The data contains time-stamped tweets for the period April 25 to May 25. Messages related to the protests were identified using a list of 70 #hashtags (full list in SI). The collection of messages is restricted to Spanish language and to users connected from Spain and it was archived by a local start-up company, Cierzo Development Ltd using the SMMART Platform. We estimate that our sample captures above a third of the total number of messages exchanged in Twitter related to the protests. The network of followers was reconstructed applying a one-step snowball sampling procedure, using the authors that sent protest messages as the seed nodes. An arc (i,j) in this network means that user i is following the Tweets of user j and we assume that this network is static for the period we consider. The symmetric network filters out all asymmetric arcs, that is, for every arc (i,j) there also needs to be an arc (j,i).

We reconstruct message chains assuming that protest activity is contagious if it takes place in short time windows. We do not have access to re-tweet (RT) information, but since all our messages are related to the 15-M movement, chains refer to the same subject matter (although the precise content of the messages in the same chain might differ). This measurement maps the extent to which the stream of content related to the protests diffuses in given time windows.

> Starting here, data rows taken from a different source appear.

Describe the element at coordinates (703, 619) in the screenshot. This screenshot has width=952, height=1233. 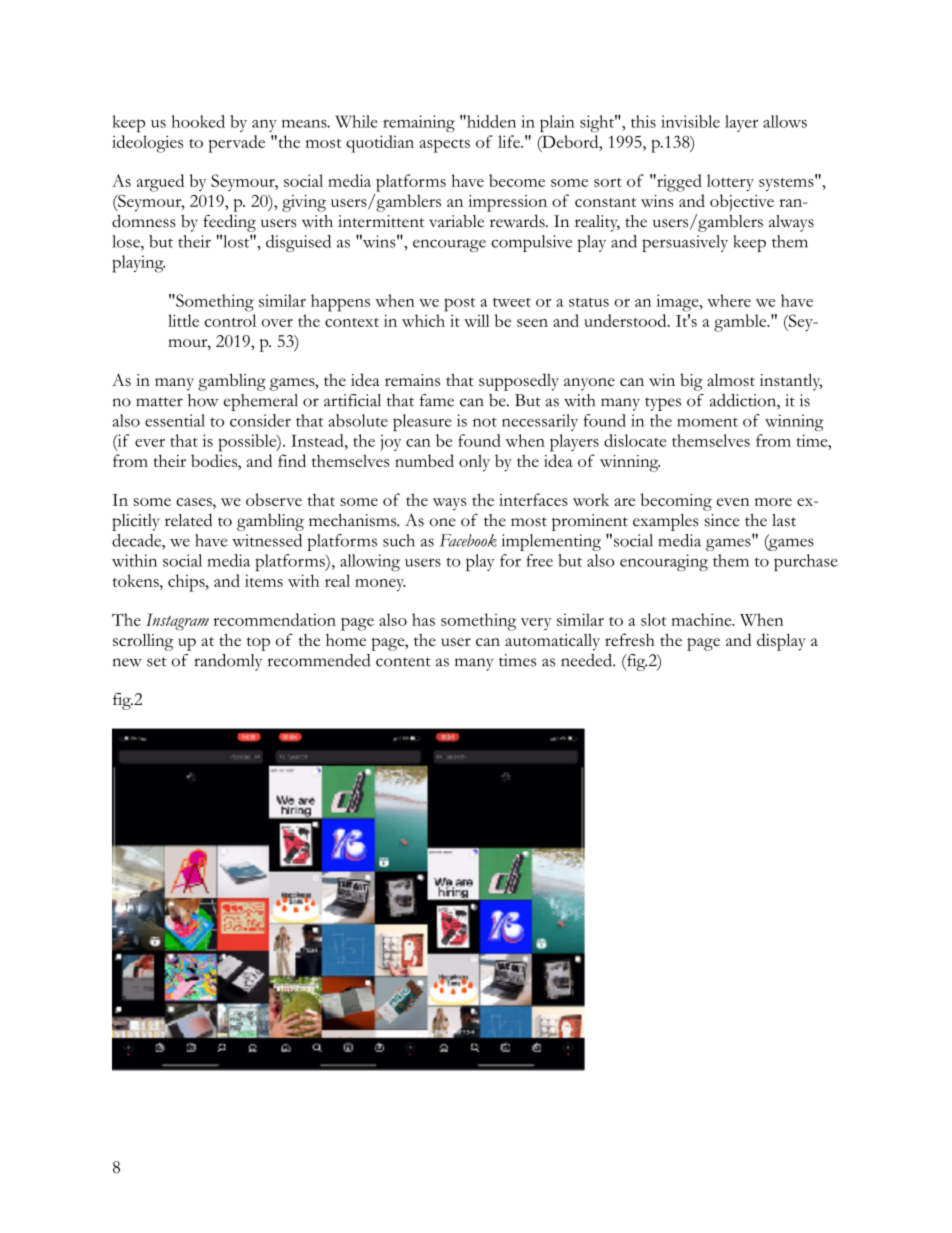
I see `machine` at that location.
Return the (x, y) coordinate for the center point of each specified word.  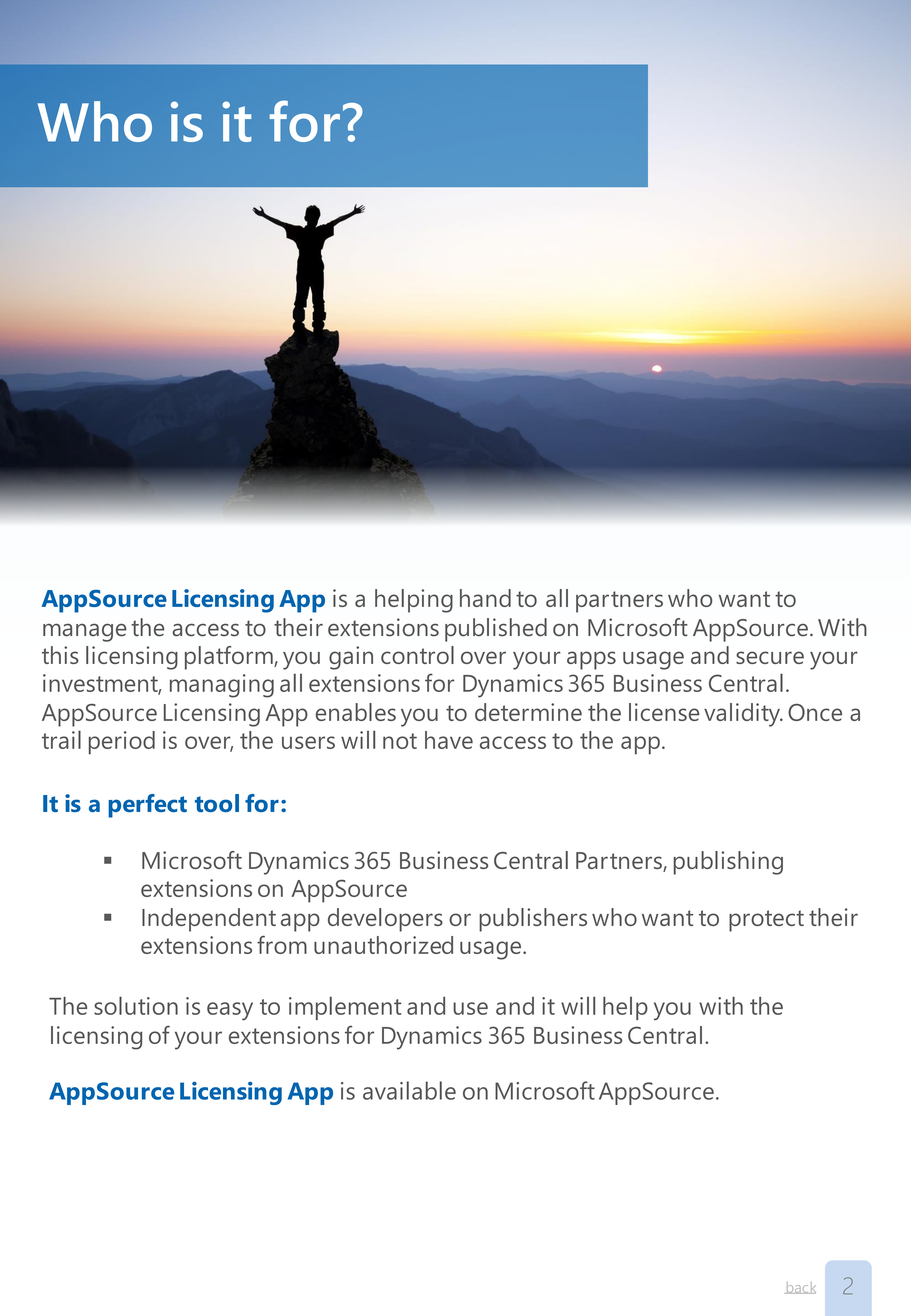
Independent (209, 920)
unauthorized (383, 945)
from (282, 945)
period (122, 743)
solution (136, 1005)
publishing (728, 863)
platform (230, 658)
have (449, 740)
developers (385, 920)
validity (743, 715)
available (409, 1090)
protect (766, 921)
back (800, 1288)
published (496, 630)
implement (345, 1008)
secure (770, 657)
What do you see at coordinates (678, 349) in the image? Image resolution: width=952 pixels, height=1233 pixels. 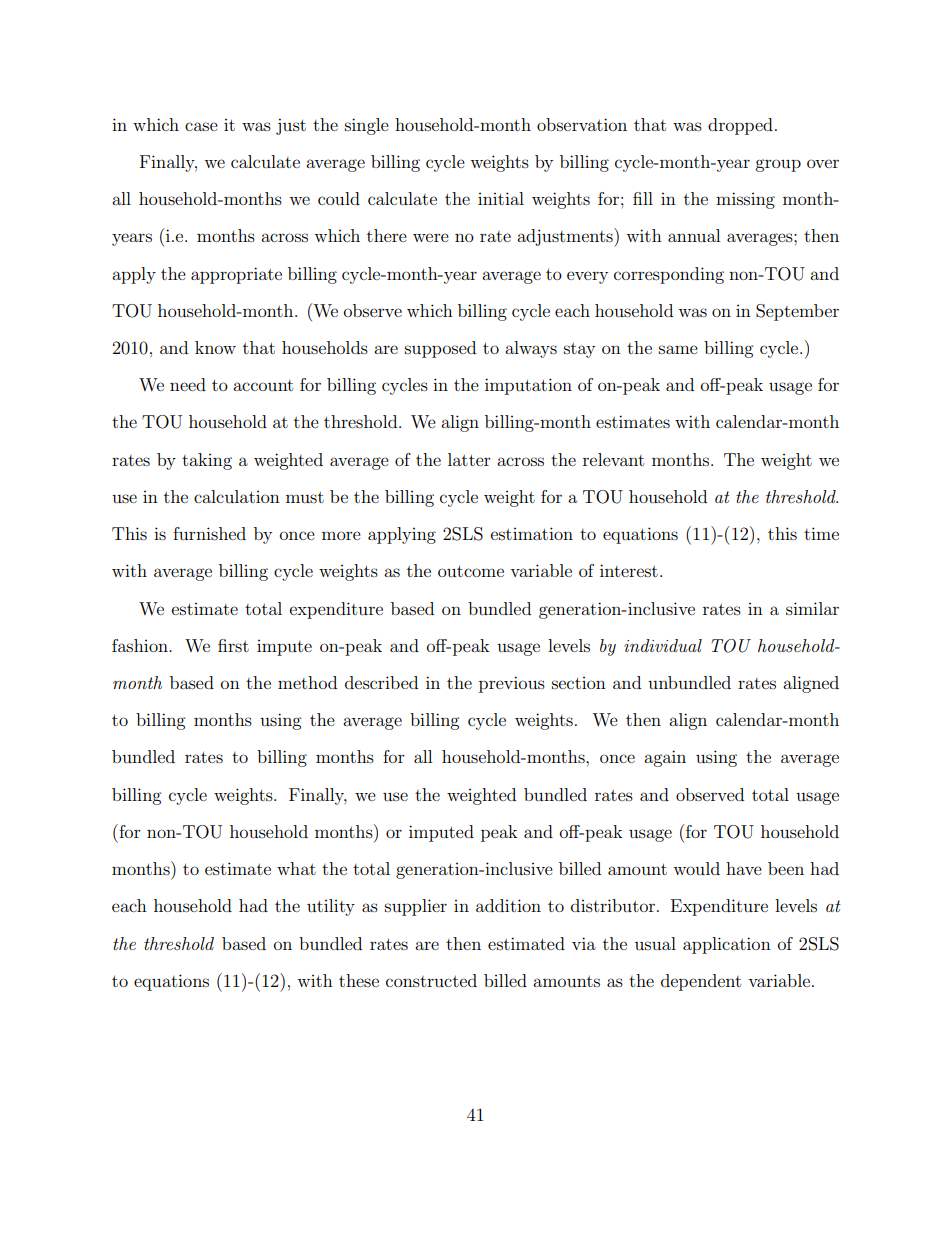 I see `same` at bounding box center [678, 349].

The k-shell decomposition assigns a shell index ks to each user by pruning the network down to users with more than k neighbours. The process starts removing all nodes with degree k = 1, which are classified (together with their links) in a shell with index ks = 1. Nodes in the next shell, with degree k = 2, are then removed and assigned to ks = 2 and so forth until all nodes are removed (and all users are classified). Shells are layers of centrality in the network: users classified in shells with higher indexes are located at the core, whereas users with lower indexes define the periphery of the network (see SI for details of node classification in shells).